Every line of the records below from the line with "Refund policy (611, 1873)" up to and including the line with "Rewards Points & Discounts (771, 1470)" must be reproduced exactly, and no line outside that range.

[[ EXERCISE INPUT, beginning ]]

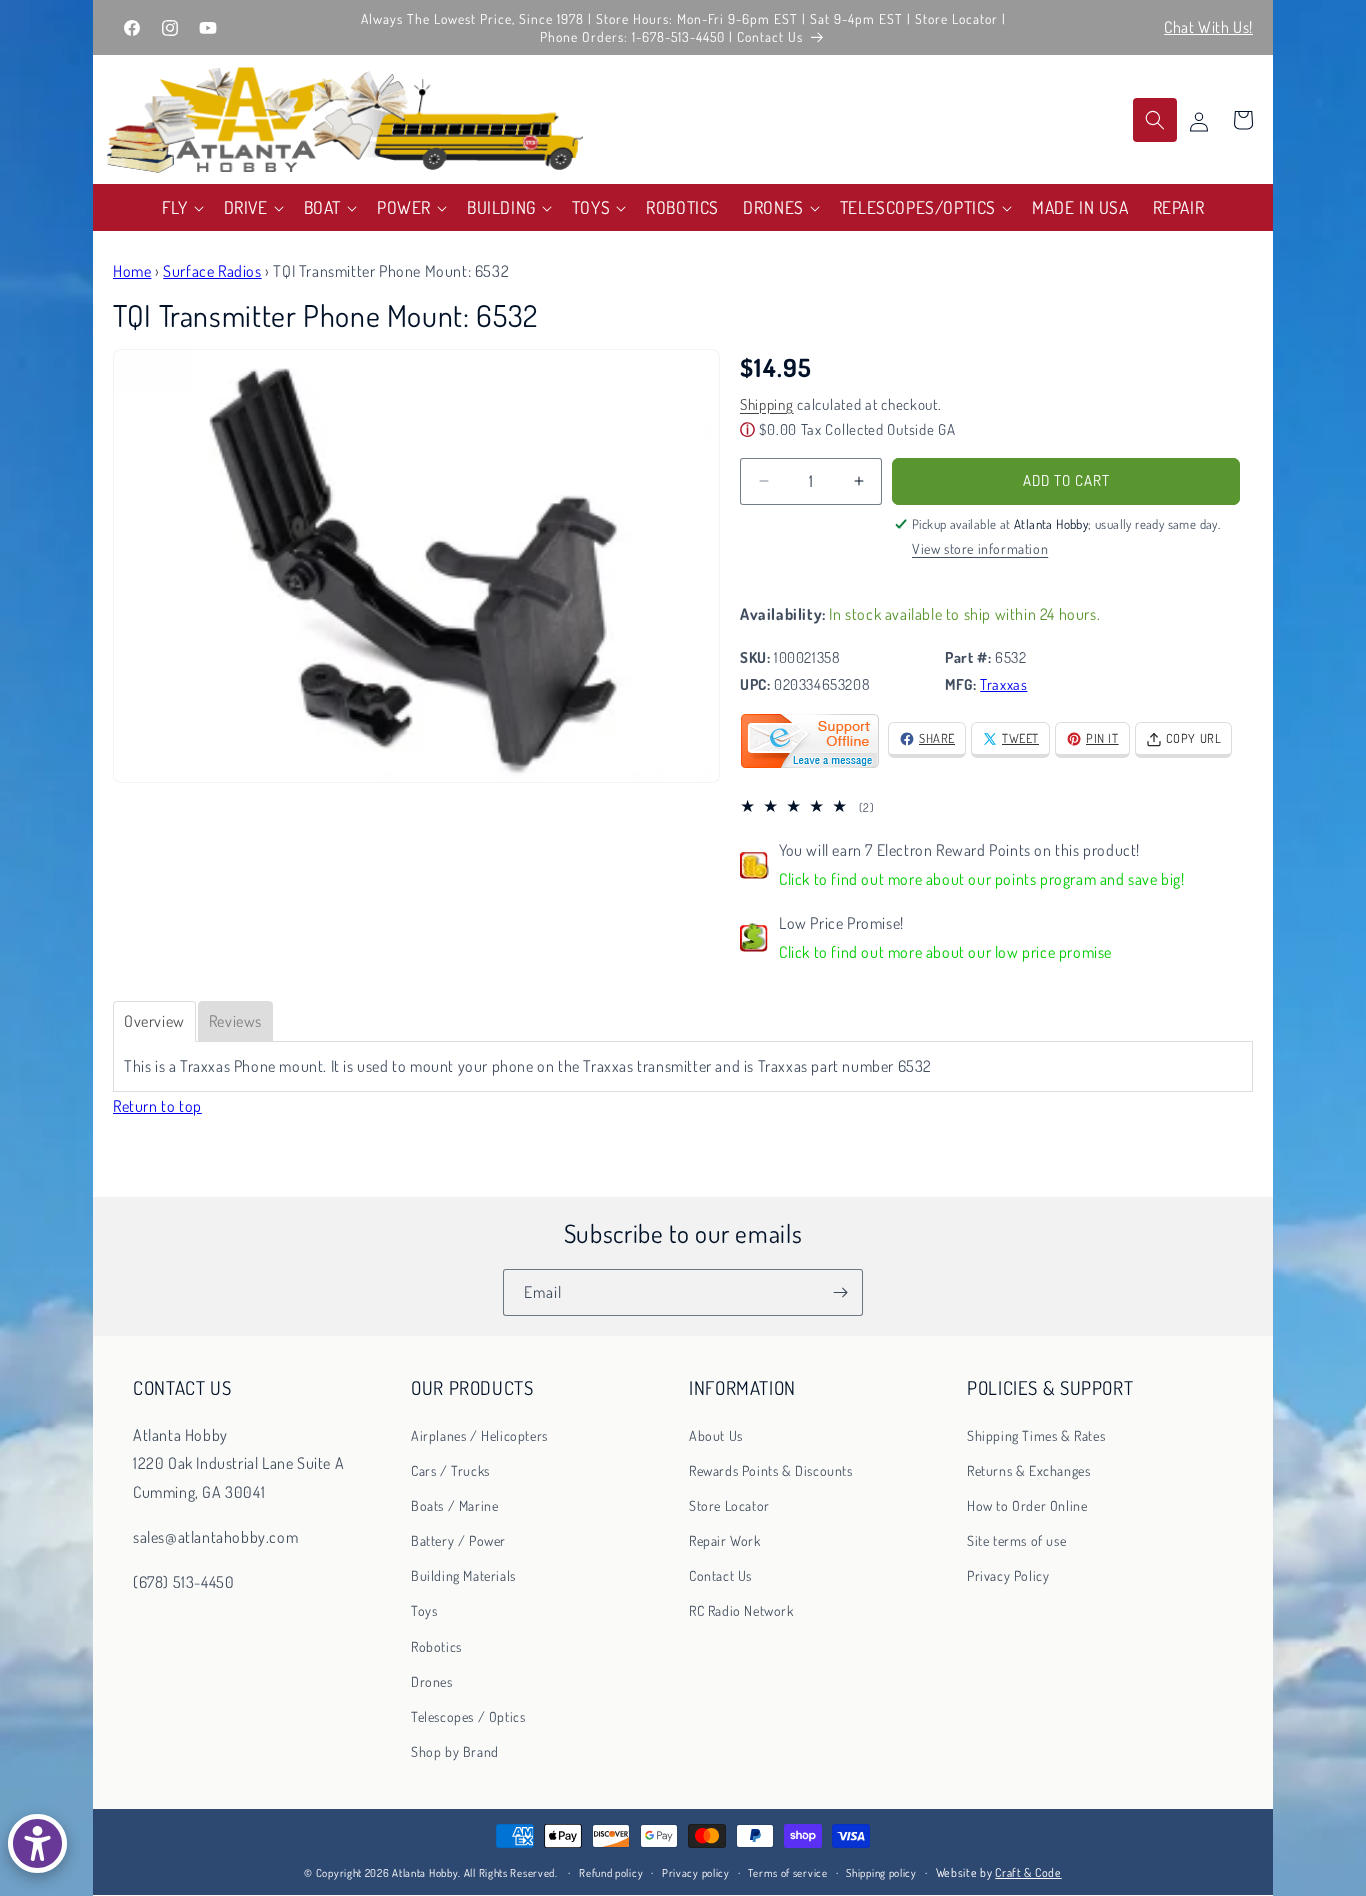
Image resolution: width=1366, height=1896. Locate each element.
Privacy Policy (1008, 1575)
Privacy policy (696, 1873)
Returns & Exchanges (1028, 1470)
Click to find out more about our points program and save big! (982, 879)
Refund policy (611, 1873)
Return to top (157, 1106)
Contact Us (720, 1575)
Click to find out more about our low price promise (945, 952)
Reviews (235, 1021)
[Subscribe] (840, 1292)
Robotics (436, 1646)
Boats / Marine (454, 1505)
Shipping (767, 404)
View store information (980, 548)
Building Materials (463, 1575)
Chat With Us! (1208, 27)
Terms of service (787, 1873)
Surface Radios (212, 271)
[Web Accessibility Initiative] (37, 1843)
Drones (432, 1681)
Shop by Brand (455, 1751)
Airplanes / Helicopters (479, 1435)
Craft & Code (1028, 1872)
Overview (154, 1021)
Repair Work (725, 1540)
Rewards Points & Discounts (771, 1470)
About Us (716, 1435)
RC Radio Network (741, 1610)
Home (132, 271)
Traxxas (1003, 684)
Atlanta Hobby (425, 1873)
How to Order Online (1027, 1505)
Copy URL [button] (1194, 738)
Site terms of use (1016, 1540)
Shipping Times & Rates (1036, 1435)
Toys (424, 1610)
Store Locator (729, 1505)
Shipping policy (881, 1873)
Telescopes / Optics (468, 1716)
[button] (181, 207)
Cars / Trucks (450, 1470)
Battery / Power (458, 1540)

[[ EXERCISE INPUT, end ]]

RESPONSE BELOW:
Refund policy (611, 1873)
Return to top (157, 1106)
Contact Us (720, 1575)
Click to find out more about our low price promise (945, 952)
Reviews (235, 1021)
[Subscribe] (840, 1292)
Robotics (436, 1646)
Boats / Marine (454, 1505)
Shipping (767, 404)
View store information (980, 548)
Building Materials (463, 1575)
Chat With Us! (1208, 27)
Terms of service (787, 1873)
Surface Radios (212, 271)
[Web Accessibility Initiative] (37, 1843)
Drones (432, 1681)
Shop by Brand (455, 1751)
Airplanes / Helicopters (479, 1435)
Craft & Code (1028, 1872)
Overview (154, 1021)
Repair Work (725, 1540)
Rewards Points & Discounts (771, 1470)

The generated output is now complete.